Tuesday, January 24, 2012
1. Gain Tranquility
“The Solid is the root of the light;
The Quiescent is the master of the Hasty."
These are the words of the Taoist philosopher Lao Tzu in the famous Tao Te Ching. Tai Chi also emphasizes slowing down to stay relaxed. When you practice Tai Chi at a slower speed, you will defeat haste and gain quiescence, or tranquility at rest.
2. Become More Relaxed
If you move too quickly through the sets, you don’t know if you are relaxed or not because you don’t stay in each movement long enough. It’s easier to achieve relaxation when you slow down your movements.
3. Improve Stretching
You can stretch better and really open your joints when you move slower.
4. Challenge Yourself
You are challenging yourself when you go through each movement slower.

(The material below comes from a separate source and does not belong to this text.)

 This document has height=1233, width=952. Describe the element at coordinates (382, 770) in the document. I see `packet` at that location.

For example, it’s easier to do a quick kick, but it’s harder to raise a leg slowly into the air and then slowly put it down.
5. Exercise Longer
You will exercise longer when you move slower. When you do movements faster, it’s easier to get tired. For example, if you run fast, you will get tired more quickly. Jogging slower will allow you to keep going longer. Exercising longer also means you can build more strength and endurance. That’s why Tai Chi is especially good for the elderly.
6. Reduce the Chance of Injury
Beginners often complain about hurting their knees when they do Tai Chi. Usually this situation happens because they move their knees over their toes when they form a bow stance (which means they have the wrong stance). If you are moving too fast, it’s easier to let your knee move over too far. But if you move slowly, you will move more carefully, and will be able to notice and readjust your position so as not to hurt yourself.
7. Fully Accomplish Each Movement
When people move quickly, they often don’t pay attention to details and sometimes don’t even complete the move. When you do it slowly, it will help you complete each individual move rather than hurrying to go to the next move.
8. Better Understand Yin & Yang
When Tai Chi master Yang Yu Ting was teaching students Tai Chi, he required them to pay attention to their relaxation, softness, roundness, and speed, and asked them to do it slower. He thought that slow speed would help students better experience and understand the changes of yin and yang, often understood as empty and solid the complimentary energies that work together to create balance.